Sudamérica está conmocionada. El 46 por ciento de apoyo que obtuvo Jair Bolsonaro en las recientes elecciones de Brasil (el mayor y más importante país de la región en términos económicos y geopolíticos), mediante un discurso de campaña expresamente racista y xenófobo, alarma, y a su vez se inscribe en el resurgimiento a nivel global de liderazgos ultranacionalistas que rememoran a la vieja ultraderecha.
Este avance de partidos políticos mediante discursos de odio nos interroga “nuevamente” sobre los límites al accionar de las mayorías en las democracias modernas.
¿La democracia constitucional les reconoce un poder total e ilimitado a las mayorías? ¿Pueden las mayorías decidir y hacer cualquier cosa solo porque son la mayoría?
En primer lugar debemos recordar que a partir de la tragedia del nazismo alemán y el fascismo italiano, el mundo comprendió la necesidad de establecer límites muy claros y concretos a las mayorías.
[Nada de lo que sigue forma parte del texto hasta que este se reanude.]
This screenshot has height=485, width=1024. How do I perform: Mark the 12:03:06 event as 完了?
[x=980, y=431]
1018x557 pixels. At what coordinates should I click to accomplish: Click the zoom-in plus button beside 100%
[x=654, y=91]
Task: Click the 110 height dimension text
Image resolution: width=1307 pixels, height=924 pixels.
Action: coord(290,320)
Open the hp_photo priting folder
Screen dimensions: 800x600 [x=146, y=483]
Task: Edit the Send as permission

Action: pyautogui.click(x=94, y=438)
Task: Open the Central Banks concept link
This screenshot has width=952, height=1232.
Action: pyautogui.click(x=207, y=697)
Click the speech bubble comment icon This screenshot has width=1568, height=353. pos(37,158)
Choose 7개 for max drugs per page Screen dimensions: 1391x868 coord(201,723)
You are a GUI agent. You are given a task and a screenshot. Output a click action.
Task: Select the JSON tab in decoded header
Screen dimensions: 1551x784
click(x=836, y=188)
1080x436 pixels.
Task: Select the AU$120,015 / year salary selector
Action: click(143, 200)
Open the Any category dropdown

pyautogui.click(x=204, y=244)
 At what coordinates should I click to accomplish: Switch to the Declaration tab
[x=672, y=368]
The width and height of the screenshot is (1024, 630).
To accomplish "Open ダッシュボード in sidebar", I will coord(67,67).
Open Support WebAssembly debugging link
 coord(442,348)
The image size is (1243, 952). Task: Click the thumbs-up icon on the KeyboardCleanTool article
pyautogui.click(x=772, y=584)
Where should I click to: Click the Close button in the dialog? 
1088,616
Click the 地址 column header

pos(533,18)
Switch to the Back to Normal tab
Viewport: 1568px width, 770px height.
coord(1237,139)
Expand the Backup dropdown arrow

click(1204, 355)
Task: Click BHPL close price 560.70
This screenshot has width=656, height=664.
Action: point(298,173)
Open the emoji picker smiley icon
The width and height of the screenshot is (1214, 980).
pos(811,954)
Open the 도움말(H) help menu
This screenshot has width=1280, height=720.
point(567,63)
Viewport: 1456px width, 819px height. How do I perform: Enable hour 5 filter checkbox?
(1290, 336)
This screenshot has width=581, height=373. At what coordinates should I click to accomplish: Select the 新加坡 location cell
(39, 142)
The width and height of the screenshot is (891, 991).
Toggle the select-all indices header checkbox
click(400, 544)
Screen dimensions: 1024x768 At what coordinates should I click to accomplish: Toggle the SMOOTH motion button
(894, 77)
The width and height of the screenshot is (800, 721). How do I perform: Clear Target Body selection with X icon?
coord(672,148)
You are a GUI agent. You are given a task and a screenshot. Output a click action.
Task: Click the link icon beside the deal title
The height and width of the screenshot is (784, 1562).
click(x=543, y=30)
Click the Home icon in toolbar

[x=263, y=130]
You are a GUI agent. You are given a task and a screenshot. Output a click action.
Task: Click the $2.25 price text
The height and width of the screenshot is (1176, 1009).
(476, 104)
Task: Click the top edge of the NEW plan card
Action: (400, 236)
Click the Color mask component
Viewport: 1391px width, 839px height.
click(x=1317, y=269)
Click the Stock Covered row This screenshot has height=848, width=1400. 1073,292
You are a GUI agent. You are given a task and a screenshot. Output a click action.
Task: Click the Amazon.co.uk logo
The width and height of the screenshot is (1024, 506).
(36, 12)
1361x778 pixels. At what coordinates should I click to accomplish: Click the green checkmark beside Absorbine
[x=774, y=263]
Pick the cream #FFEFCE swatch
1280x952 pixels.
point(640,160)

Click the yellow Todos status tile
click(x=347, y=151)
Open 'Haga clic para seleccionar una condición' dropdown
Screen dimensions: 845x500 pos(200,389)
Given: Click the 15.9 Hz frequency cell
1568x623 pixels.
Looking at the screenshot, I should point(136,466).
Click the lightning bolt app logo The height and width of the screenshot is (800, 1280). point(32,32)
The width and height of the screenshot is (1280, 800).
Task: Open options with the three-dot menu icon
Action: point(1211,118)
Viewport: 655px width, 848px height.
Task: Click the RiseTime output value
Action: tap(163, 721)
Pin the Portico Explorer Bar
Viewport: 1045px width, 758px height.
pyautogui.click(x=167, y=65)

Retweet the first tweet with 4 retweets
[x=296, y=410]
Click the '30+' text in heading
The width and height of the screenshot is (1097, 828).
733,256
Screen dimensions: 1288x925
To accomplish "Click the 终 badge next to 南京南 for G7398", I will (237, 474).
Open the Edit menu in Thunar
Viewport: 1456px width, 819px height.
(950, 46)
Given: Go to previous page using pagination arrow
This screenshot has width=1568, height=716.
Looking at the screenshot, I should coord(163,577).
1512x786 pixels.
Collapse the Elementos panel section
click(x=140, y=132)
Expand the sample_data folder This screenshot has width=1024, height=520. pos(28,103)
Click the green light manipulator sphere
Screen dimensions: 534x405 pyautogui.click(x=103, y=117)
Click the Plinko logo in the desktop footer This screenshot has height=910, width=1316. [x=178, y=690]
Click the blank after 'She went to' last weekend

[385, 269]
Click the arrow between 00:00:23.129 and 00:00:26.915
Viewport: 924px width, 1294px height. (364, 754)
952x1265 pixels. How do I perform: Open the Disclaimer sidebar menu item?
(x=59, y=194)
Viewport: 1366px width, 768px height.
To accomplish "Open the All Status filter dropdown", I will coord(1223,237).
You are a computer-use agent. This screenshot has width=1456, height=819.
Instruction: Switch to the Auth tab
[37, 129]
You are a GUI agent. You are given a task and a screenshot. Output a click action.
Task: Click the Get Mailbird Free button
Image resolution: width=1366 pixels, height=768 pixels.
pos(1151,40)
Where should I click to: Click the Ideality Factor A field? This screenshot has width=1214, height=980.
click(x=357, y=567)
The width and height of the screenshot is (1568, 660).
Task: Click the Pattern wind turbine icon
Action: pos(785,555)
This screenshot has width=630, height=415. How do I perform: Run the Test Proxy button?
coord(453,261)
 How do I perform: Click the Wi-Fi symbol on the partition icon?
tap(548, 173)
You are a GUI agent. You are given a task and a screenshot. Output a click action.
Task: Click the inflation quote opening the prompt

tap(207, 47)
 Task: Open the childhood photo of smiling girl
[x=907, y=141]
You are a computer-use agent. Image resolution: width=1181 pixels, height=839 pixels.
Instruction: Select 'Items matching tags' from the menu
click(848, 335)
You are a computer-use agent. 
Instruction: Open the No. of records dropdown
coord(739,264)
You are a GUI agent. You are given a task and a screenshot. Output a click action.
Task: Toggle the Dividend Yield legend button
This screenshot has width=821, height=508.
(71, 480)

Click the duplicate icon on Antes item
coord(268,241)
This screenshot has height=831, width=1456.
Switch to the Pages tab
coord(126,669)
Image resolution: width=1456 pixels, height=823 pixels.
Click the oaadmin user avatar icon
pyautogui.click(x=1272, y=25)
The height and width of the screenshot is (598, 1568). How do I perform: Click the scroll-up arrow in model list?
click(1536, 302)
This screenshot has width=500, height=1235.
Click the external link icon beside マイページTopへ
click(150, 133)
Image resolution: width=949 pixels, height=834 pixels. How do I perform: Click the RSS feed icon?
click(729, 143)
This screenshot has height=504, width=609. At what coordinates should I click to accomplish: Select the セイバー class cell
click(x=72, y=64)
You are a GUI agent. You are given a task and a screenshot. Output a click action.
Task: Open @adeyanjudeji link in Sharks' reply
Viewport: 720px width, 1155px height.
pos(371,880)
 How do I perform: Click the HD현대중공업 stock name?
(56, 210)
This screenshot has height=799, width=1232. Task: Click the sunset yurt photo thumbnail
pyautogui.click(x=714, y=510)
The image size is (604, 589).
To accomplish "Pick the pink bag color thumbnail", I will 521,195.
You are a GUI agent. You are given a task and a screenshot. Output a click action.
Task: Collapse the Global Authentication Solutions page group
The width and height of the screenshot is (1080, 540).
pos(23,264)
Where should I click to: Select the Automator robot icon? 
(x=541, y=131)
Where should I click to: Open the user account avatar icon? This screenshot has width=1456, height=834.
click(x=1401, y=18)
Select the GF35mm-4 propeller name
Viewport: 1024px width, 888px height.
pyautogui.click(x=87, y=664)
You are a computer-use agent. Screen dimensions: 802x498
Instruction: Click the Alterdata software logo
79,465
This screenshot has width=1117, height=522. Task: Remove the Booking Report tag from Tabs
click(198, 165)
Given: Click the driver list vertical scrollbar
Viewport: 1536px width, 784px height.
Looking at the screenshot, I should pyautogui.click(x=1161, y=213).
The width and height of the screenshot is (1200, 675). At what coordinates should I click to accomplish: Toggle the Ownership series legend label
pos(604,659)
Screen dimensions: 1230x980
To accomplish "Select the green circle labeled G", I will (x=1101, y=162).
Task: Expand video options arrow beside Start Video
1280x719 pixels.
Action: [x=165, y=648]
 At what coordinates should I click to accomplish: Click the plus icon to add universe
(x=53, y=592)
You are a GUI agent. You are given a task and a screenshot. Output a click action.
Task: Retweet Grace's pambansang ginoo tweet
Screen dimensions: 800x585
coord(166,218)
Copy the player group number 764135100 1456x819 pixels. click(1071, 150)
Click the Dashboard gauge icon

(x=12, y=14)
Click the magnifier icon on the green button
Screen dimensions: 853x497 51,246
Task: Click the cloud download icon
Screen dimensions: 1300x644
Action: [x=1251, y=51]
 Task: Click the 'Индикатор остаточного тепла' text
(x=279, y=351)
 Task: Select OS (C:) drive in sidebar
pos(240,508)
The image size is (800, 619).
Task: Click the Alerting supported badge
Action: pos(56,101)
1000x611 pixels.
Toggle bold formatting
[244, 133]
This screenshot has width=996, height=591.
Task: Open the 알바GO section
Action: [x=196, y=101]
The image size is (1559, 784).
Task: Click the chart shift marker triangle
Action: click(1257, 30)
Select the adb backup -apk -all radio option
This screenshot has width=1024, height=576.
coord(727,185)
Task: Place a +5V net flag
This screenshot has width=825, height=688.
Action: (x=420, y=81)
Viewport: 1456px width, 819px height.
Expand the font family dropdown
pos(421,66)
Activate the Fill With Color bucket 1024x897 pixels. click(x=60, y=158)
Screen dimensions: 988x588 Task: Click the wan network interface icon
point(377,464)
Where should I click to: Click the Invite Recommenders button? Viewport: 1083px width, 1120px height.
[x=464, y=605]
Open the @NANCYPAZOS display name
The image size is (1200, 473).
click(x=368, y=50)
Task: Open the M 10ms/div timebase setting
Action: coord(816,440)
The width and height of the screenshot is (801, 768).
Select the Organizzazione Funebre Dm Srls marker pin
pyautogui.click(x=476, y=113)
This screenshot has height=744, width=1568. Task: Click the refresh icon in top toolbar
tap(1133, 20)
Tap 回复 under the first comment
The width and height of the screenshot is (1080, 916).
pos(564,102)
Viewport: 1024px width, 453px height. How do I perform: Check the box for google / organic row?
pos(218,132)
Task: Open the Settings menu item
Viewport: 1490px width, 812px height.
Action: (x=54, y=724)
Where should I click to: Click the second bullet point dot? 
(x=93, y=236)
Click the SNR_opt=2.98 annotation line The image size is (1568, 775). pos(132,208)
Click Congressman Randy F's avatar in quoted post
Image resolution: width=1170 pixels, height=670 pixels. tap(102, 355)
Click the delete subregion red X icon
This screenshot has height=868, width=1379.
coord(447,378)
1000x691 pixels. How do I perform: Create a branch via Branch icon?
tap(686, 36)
Así, con la Carta de la ONU del año 1945 y la Declaración Universal de Derechos Humanos de 1948 surgen las constituciones de posguerra, las cuales ya sabían que el poder de las mayorías totalmente desatado y desvinculado de cualquier limite de tipo objetivo y normativo, no solo no garantiza la calidad democrática del sistema político, sino que es capaz de arrasar con la vida, las libertades, los derechos fundamentales y con la democracia misma.
La primitiva democracia a secas se volvió entonces constitucional y esas mayorías, capaces de todo y de cualquier cosa, por primera vez encontraron barreras que no pueden saltar.
Por supuesto que las barreras constitucionales no debilitan el rol protagónico y necesario que tienen las mayorías a la hora de definir las democracias modernas, sin embargo, (insisto) luego de la tragedia de los totalitarismos que azotaron a Europa a mediados del siglo pasado, hemos decidido que no podemos quedarnos solo con el poder de la mayoría como único sustento de la democracia, pues como vimos -además de ser incompatible con el diseño constitucional- sería contraproducente para con el sistema mismo.
Es decir, limitar la democracia exclusivamente al principio de la mayoría es justamente antidemocrático e inconstitucional, por tal razón para que un sistema político sea formal y sustancialmente considerado democrático, se requiere –entre otras cosas- que a la mayoría se le impongan dos límites muy concretos y específicos. A saber:
El primero de ellos consiste en que se le sustraiga el poder de avanzar por sobre las minorías, pues el respeto por las minorías en una democracia constitucional es una condición definitoria de dicho modelo político. Tampoco las mayorías pueden imponer argumentos perfeccionistas que impidan la libre decisión del individuo (siempre que este no transgreda los estándares mínimos del sistema constitucional y democrático). En definitiva, no hay democracia sin pluralidad.
El segundo límite al principio de la mayoría es, como venimos señalando, la Constitución y el derecho internacional de los derechos humanos.
Así pues, no es admisible en una democracia constitucional conceder un poder ilimitado a la mayoría.